• Exercise directions: The response must restate the data exactly, with nothing left out.

(Stored data entries)
------------------------------------------------------------------------

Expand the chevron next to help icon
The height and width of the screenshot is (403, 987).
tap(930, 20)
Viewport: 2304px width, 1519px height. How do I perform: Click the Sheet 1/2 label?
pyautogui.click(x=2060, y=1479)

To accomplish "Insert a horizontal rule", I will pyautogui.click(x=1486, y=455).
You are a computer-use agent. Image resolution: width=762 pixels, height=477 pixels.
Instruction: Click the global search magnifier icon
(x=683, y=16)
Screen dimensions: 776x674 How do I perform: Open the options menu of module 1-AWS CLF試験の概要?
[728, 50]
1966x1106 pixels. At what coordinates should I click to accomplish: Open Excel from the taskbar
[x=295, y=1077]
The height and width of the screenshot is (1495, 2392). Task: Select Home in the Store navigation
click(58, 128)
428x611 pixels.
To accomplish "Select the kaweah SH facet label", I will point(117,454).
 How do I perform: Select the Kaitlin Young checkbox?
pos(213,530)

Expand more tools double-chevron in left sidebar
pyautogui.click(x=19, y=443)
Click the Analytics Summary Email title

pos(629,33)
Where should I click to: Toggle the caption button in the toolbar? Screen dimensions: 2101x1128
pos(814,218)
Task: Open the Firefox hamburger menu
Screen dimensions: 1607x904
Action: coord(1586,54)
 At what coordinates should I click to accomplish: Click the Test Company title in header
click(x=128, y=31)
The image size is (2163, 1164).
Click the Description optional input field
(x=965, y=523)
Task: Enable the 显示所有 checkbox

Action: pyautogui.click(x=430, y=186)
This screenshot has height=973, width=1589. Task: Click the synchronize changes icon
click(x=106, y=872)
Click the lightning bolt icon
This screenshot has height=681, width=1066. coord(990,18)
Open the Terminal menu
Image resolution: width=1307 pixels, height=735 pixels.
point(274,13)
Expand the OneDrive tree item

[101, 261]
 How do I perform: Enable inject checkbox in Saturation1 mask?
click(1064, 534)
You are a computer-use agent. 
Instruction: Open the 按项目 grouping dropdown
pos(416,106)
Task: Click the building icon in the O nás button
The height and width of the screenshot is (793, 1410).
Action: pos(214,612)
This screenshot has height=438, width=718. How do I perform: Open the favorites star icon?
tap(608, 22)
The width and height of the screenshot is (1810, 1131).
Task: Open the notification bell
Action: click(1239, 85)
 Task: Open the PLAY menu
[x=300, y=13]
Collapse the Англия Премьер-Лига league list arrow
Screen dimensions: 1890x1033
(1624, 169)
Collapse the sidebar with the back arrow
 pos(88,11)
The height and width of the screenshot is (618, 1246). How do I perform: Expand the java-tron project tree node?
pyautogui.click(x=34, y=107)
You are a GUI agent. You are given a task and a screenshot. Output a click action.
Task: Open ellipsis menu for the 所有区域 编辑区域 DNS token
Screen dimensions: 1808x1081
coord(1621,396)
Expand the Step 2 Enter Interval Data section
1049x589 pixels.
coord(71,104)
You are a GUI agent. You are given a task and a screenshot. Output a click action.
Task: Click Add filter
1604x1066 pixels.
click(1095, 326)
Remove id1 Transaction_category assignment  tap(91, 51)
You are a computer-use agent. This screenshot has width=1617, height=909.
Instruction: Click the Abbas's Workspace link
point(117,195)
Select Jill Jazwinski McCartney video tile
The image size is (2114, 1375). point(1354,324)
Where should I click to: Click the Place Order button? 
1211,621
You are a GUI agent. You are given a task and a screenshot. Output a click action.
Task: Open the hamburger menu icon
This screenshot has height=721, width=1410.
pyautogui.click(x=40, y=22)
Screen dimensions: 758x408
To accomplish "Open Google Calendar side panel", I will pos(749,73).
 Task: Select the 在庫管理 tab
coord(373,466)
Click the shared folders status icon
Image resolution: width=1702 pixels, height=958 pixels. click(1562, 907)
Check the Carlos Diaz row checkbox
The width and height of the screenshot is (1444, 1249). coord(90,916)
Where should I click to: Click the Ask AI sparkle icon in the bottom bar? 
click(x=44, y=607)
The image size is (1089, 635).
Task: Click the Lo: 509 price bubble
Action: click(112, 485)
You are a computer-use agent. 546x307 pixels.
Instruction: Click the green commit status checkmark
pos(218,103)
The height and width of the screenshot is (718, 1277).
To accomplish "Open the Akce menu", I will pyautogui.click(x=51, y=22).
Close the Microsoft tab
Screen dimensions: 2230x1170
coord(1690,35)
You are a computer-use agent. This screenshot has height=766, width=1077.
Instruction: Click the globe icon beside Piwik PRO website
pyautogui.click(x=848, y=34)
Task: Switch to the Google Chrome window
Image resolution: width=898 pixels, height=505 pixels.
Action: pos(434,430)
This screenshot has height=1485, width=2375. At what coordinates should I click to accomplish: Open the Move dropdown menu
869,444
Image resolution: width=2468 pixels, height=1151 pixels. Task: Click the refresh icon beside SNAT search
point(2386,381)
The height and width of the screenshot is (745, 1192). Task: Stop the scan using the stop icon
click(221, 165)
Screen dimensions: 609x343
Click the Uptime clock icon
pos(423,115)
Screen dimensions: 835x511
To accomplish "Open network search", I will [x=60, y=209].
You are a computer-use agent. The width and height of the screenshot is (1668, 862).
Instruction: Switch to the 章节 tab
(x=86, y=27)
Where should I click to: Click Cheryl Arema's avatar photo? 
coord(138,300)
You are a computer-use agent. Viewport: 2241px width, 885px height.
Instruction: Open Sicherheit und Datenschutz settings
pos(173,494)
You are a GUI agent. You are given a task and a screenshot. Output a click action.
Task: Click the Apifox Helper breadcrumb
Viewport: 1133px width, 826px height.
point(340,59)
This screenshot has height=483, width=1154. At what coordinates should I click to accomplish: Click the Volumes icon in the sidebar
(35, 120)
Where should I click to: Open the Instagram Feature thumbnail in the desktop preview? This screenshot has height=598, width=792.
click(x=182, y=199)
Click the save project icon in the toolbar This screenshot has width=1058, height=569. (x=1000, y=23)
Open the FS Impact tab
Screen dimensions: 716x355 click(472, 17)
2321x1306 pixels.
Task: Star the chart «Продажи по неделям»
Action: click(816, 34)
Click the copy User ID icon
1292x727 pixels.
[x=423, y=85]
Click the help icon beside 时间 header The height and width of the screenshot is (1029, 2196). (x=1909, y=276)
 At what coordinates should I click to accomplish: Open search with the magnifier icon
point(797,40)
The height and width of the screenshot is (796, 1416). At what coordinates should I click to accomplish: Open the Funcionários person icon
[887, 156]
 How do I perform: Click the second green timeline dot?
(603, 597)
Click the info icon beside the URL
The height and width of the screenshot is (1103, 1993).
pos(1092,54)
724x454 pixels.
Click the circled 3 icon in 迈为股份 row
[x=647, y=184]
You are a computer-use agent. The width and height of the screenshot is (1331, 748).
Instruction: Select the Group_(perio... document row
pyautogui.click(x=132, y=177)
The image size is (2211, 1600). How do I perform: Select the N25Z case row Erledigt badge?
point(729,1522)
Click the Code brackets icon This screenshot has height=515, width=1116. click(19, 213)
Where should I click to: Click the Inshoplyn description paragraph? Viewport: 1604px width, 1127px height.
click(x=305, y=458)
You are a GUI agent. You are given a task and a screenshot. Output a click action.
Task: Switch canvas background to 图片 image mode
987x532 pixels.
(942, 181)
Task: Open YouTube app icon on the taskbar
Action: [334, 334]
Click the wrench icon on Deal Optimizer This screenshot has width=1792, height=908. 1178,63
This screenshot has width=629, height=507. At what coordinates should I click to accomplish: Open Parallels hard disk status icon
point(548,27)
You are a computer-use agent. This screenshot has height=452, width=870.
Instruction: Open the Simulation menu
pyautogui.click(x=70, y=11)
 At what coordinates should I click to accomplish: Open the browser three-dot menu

------------------------------------------------------------------------

• Task result:
Expand the chevron next to help icon
The height and width of the screenshot is (403, 987).
tap(930, 20)
Viewport: 2304px width, 1519px height. How do I perform: Click the Sheet 1/2 label?
pyautogui.click(x=2060, y=1479)

To accomplish "Insert a horizontal rule", I will pyautogui.click(x=1486, y=455).
You are a computer-use agent. Image resolution: width=762 pixels, height=477 pixels.
Instruction: Click the global search magnifier icon
(x=683, y=16)
Screen dimensions: 776x674 How do I perform: Open the options menu of module 1-AWS CLF試験の概要?
[728, 50]
1966x1106 pixels. At what coordinates should I click to accomplish: Open Excel from the taskbar
[x=295, y=1077]
The height and width of the screenshot is (1495, 2392). Task: Select Home in the Store navigation
click(58, 128)
428x611 pixels.
To accomplish "Select the kaweah SH facet label", I will point(117,454).
 How do I perform: Select the Kaitlin Young checkbox?
pos(213,530)

Expand more tools double-chevron in left sidebar
pyautogui.click(x=19, y=443)
Click the Analytics Summary Email title

pos(629,33)
Where should I click to: Toggle the caption button in the toolbar? Screen dimensions: 2101x1128
pos(814,218)
Task: Open the Firefox hamburger menu
Screen dimensions: 1607x904
Action: coord(1586,54)
 At what coordinates should I click to accomplish: Click the Test Company title in header
click(x=128, y=31)
The image size is (2163, 1164).
Click the Description optional input field
(x=965, y=523)
Task: Enable the 显示所有 checkbox

Action: pyautogui.click(x=430, y=186)
This screenshot has height=973, width=1589. Task: Click the synchronize changes icon
click(x=106, y=872)
Click the lightning bolt icon
This screenshot has height=681, width=1066. coord(990,18)
Open the Terminal menu
Image resolution: width=1307 pixels, height=735 pixels.
point(274,13)
Expand the OneDrive tree item

[101, 261]
 How do I perform: Enable inject checkbox in Saturation1 mask?
click(1064, 534)
You are a computer-use agent. 
Instruction: Open the 按项目 grouping dropdown
pos(416,106)
Task: Click the building icon in the O nás button
The height and width of the screenshot is (793, 1410).
Action: pos(214,612)
This screenshot has height=438, width=718. How do I perform: Open the favorites star icon?
tap(608, 22)
The width and height of the screenshot is (1810, 1131).
Task: Open the notification bell
Action: click(1239, 85)
 Task: Open the PLAY menu
[x=300, y=13]
Collapse the Англия Премьер-Лига league list arrow
Screen dimensions: 1890x1033
(1624, 169)
Collapse the sidebar with the back arrow
 pos(88,11)
The height and width of the screenshot is (618, 1246). How do I perform: Expand the java-tron project tree node?
pyautogui.click(x=34, y=107)
You are a GUI agent. You are given a task and a screenshot. Output a click action.
Task: Open ellipsis menu for the 所有区域 编辑区域 DNS token
Screen dimensions: 1808x1081
coord(1621,396)
Expand the Step 2 Enter Interval Data section
1049x589 pixels.
coord(71,104)
You are a GUI agent. You are given a task and a screenshot. Output a click action.
Task: Click Add filter
1604x1066 pixels.
click(1095, 326)
Remove id1 Transaction_category assignment  tap(91, 51)
You are a computer-use agent. This screenshot has width=1617, height=909.
Instruction: Click the Abbas's Workspace link
point(117,195)
Select Jill Jazwinski McCartney video tile
The image size is (2114, 1375). point(1354,324)
Where should I click to: Click the Place Order button? 
1211,621
You are a GUI agent. You are given a task and a screenshot. Output a click action.
Task: Open the hamburger menu icon
This screenshot has height=721, width=1410.
pyautogui.click(x=40, y=22)
Screen dimensions: 758x408
To accomplish "Open Google Calendar side panel", I will pos(749,73).
 Task: Select the 在庫管理 tab
coord(373,466)
Click the shared folders status icon
Image resolution: width=1702 pixels, height=958 pixels. click(1562, 907)
Check the Carlos Diaz row checkbox
The width and height of the screenshot is (1444, 1249). coord(90,916)
Where should I click to: Click the Ask AI sparkle icon in the bottom bar? 
click(x=44, y=607)
The image size is (1089, 635).
Task: Click the Lo: 509 price bubble
Action: click(112, 485)
You are a computer-use agent. 546x307 pixels.
Instruction: Click the green commit status checkmark
pos(218,103)
The height and width of the screenshot is (718, 1277).
To accomplish "Open the Akce menu", I will pyautogui.click(x=51, y=22).
Close the Microsoft tab
Screen dimensions: 2230x1170
coord(1690,35)
You are a computer-use agent. This screenshot has height=766, width=1077.
Instruction: Click the globe icon beside Piwik PRO website
pyautogui.click(x=848, y=34)
Task: Switch to the Google Chrome window
Image resolution: width=898 pixels, height=505 pixels.
Action: pos(434,430)
This screenshot has height=1485, width=2375. At what coordinates should I click to accomplish: Open the Move dropdown menu
869,444
Image resolution: width=2468 pixels, height=1151 pixels. Task: Click the refresh icon beside SNAT search
point(2386,381)
The height and width of the screenshot is (745, 1192). Task: Stop the scan using the stop icon
click(221, 165)
Screen dimensions: 609x343
Click the Uptime clock icon
pos(423,115)
Screen dimensions: 835x511
To accomplish "Open network search", I will [x=60, y=209].
You are a computer-use agent. The width and height of the screenshot is (1668, 862).
Instruction: Switch to the 章节 tab
(x=86, y=27)
Where should I click to: Click Cheryl Arema's avatar photo? 
coord(138,300)
You are a computer-use agent. Viewport: 2241px width, 885px height.
Instruction: Open Sicherheit und Datenschutz settings
pos(173,494)
You are a GUI agent. You are given a task and a screenshot. Output a click action.
Task: Click the Apifox Helper breadcrumb
Viewport: 1133px width, 826px height.
point(340,59)
This screenshot has height=483, width=1154. At what coordinates should I click to accomplish: Click the Volumes icon in the sidebar
(35, 120)
Where should I click to: Open the Instagram Feature thumbnail in the desktop preview? This screenshot has height=598, width=792.
click(x=182, y=199)
Click the save project icon in the toolbar This screenshot has width=1058, height=569. (x=1000, y=23)
Open the FS Impact tab
Screen dimensions: 716x355 click(472, 17)
2321x1306 pixels.
Task: Star the chart «Продажи по неделям»
Action: click(816, 34)
Click the copy User ID icon
1292x727 pixels.
[x=423, y=85]
Click the help icon beside 时间 header The height and width of the screenshot is (1029, 2196). (x=1909, y=276)
 At what coordinates should I click to accomplish: Open search with the magnifier icon
point(797,40)
The height and width of the screenshot is (796, 1416). At what coordinates should I click to accomplish: Open the Funcionários person icon
[887, 156]
 How do I perform: Click the second green timeline dot?
(603, 597)
Click the info icon beside the URL
The height and width of the screenshot is (1103, 1993).
pos(1092,54)
724x454 pixels.
Click the circled 3 icon in 迈为股份 row
[x=647, y=184]
You are a computer-use agent. The width and height of the screenshot is (1331, 748).
Instruction: Select the Group_(perio... document row
pyautogui.click(x=132, y=177)
The image size is (2211, 1600). How do I perform: Select the N25Z case row Erledigt badge?
point(729,1522)
Click the Code brackets icon This screenshot has height=515, width=1116. click(19, 213)
Where should I click to: Click the Inshoplyn description paragraph? Viewport: 1604px width, 1127px height.
click(x=305, y=458)
You are a GUI agent. You are given a task and a screenshot. Output a click action.
Task: Switch canvas background to 图片 image mode
987x532 pixels.
(942, 181)
Task: Open YouTube app icon on the taskbar
Action: [334, 334]
Click the wrench icon on Deal Optimizer This screenshot has width=1792, height=908. 1178,63
This screenshot has width=629, height=507. At what coordinates should I click to accomplish: Open Parallels hard disk status icon
point(548,27)
You are a computer-use agent. This screenshot has height=452, width=870.
Instruction: Open the Simulation menu
pyautogui.click(x=70, y=11)
 At what coordinates should I click to accomplish: Open the browser three-dot menu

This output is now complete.